Investors continue to benefit from downside protection via the trust structure, while retaining optionality by voting on the deal and retaining warrants regardless of whether they redeem their units for cash or not. Of active SPACs currently seeking a target, the average premium to the trust floor is around 0.80%, and in more recent deals, SPACs can be picked up at a discount to the implied floor price.
2. Opportunity cost
Although SPACs provide protection through the trust, investors can incur the opportunity cost of earning minimal yields from short-term Treasury collateral in the trust for up to two years if the sponsor fails to find a suitable acquisition. Historically the average time horizon from IPO to merger has been 12 to 18 months. More recently, this has fallen to around six months. However, with the significant amount of capital currently chasing deals, the risk of sponsors taking longer to find a suitable target has increased, and with it longer durations, higher opportunity costs and lower IRRs for investors.
3. Sponsor risk
Investors need to do their homework on the sponsor to find reputable and experienced management who have a high probability of deal success. Sponsor compensation from the promote can be especially lucrative when a deal is completed. This is all well and good (and at least somewhat justifiable) if it is a successful merger and the de-SPAC’d company proves successful. However, if a sponsor is close to the end of the investment window, they risk losing not only the potential equity upside, but also their sunk costs and expenses, if they fail to secure a deal. This can lead to the sponsor executing on deals with poor prospects to avoid those losses, but to the detriment of the SPAC’s equity investors. In addition, sponsors who have multiple SPACs in the market may also execute on low-quality deals in order to move onto their next deal.
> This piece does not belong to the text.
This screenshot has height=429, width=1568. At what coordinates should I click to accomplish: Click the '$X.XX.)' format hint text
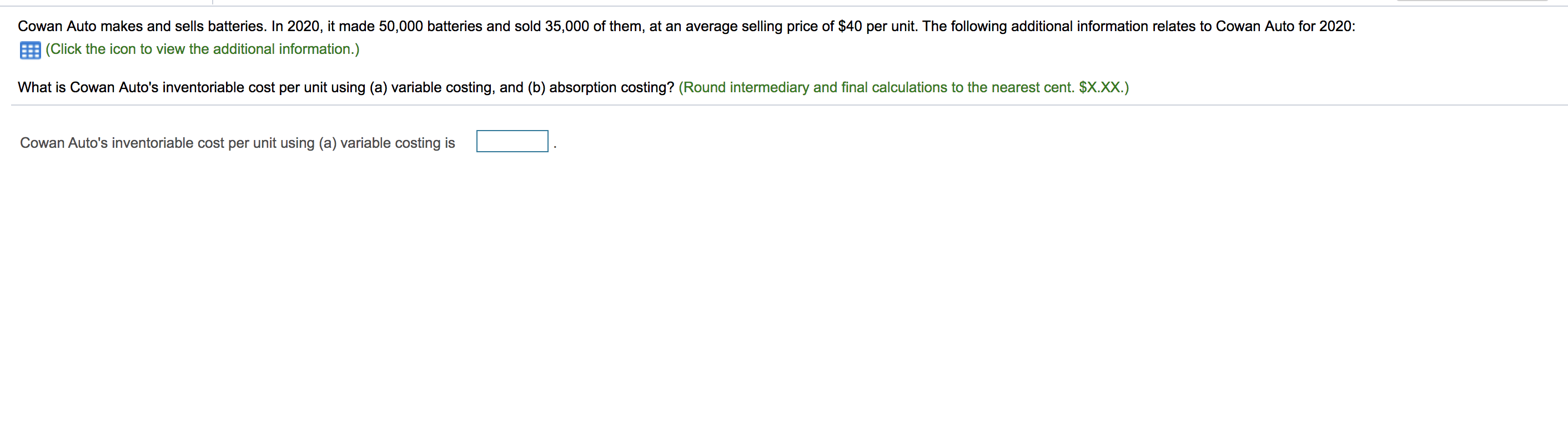pyautogui.click(x=1104, y=88)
In fact, a number of lawsuits have already been launched against sponsors for these reasons.
There is a large amount of SPAC capital currently looking for deals:
- The SPAC market will continue to provide an attractive avenue to bring private companies public, although getting deals done may be harder for sponsors.
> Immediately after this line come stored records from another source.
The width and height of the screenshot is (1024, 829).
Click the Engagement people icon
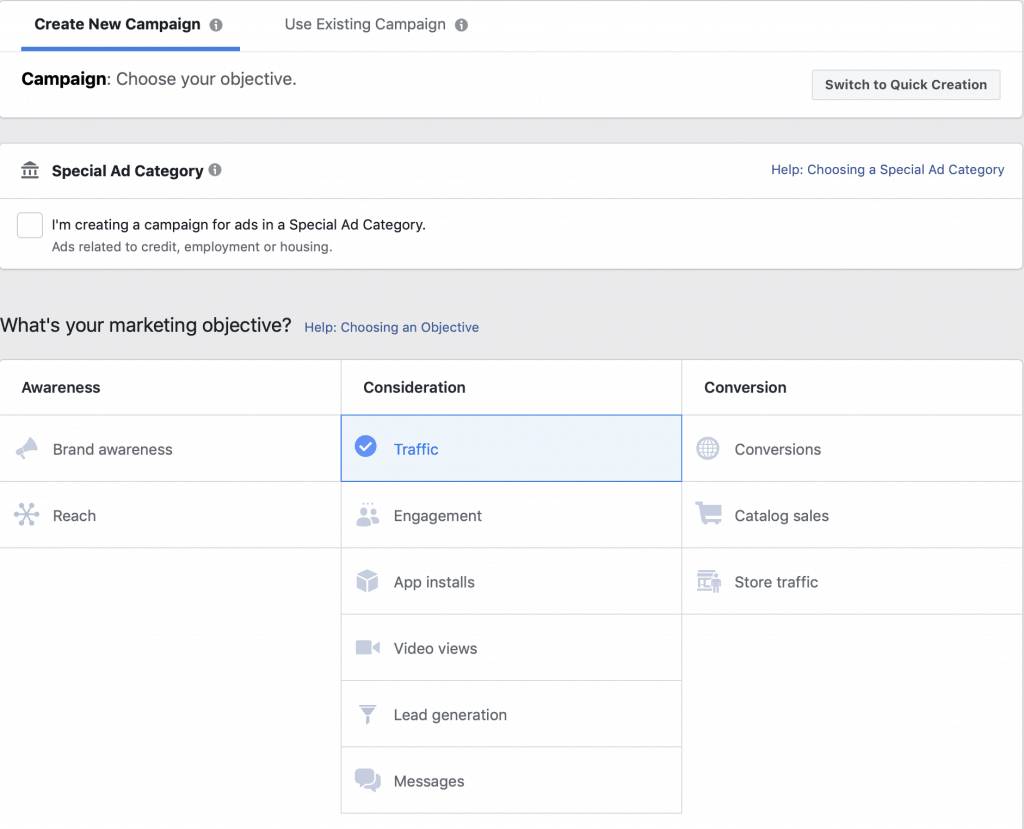[x=367, y=515]
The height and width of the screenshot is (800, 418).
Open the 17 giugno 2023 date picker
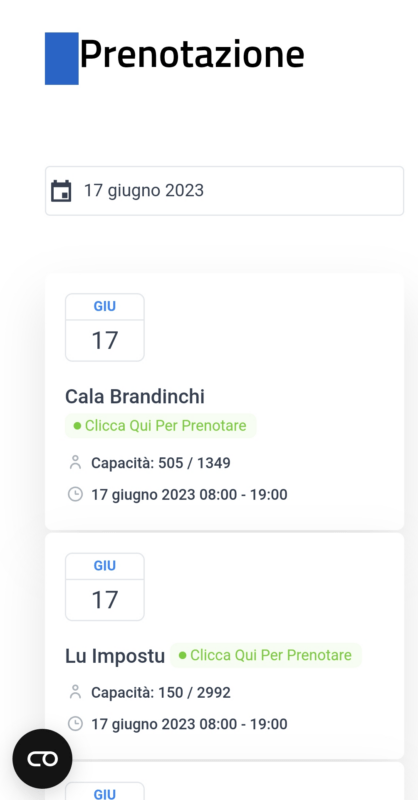tap(225, 191)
- Pricing is now more attractive for new investors with premiums trading very close to trust value.
- Expect more SPAC liquidations from lower quality sponsors who fail to get a deal done and more investors opting out of transactions.
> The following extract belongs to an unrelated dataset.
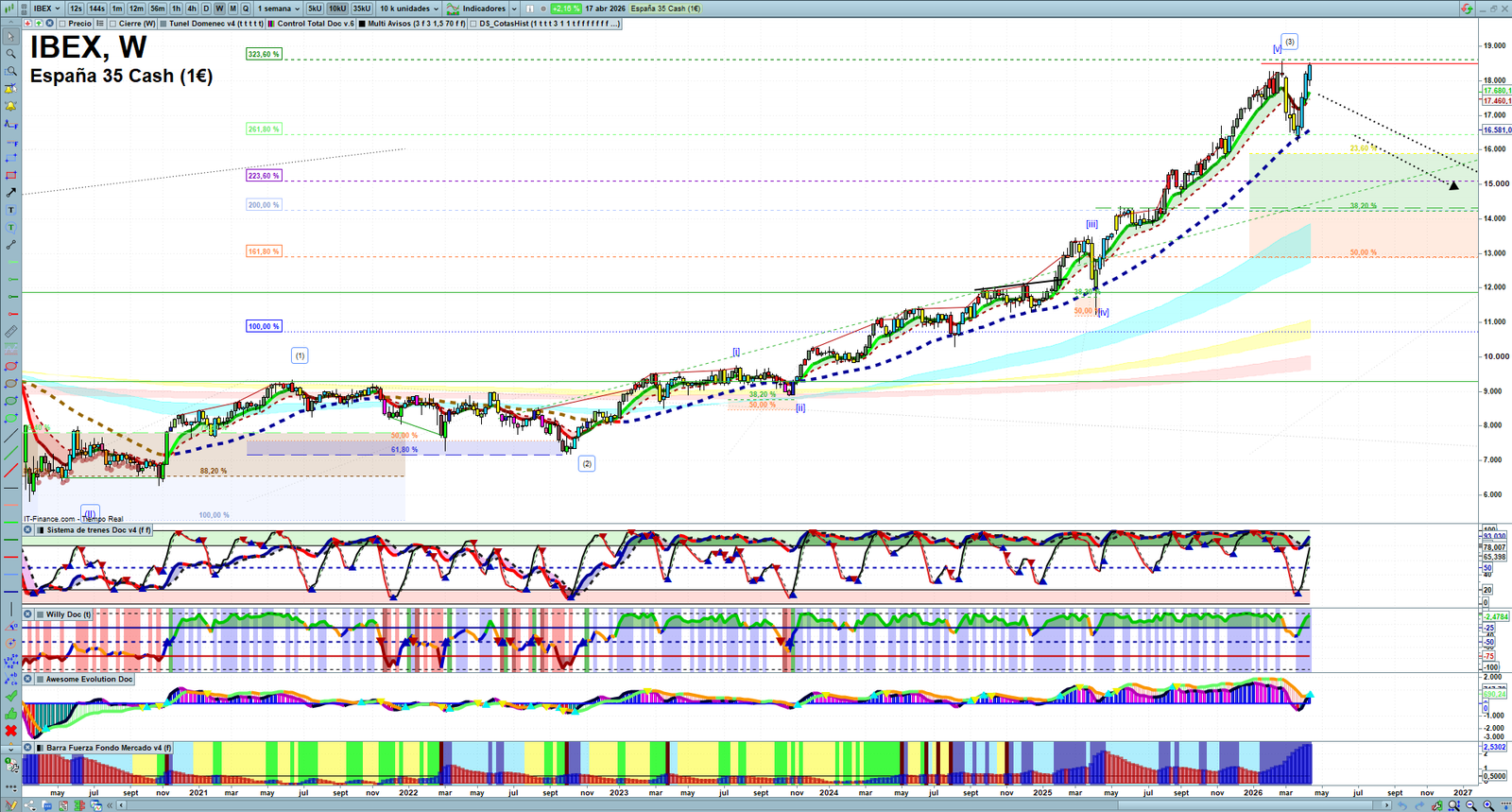Toggle the Precio checkbox
1512x812 pixels.
pos(62,24)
- Greater scrutiny from regulators and ongoing litigation from investors should keep sponsors focused and constrain egregious terms and speculation.
- Institutional investors will have advantages, such as the ability to provide PIPE financing, which affords greater transparency into the deal, along with access to sponsors and target management teams.
Like any investment, there are many risks, however, opportunities remain for savvy investors who undertake the proper due diligence and align themselves with strong sponsorship teams.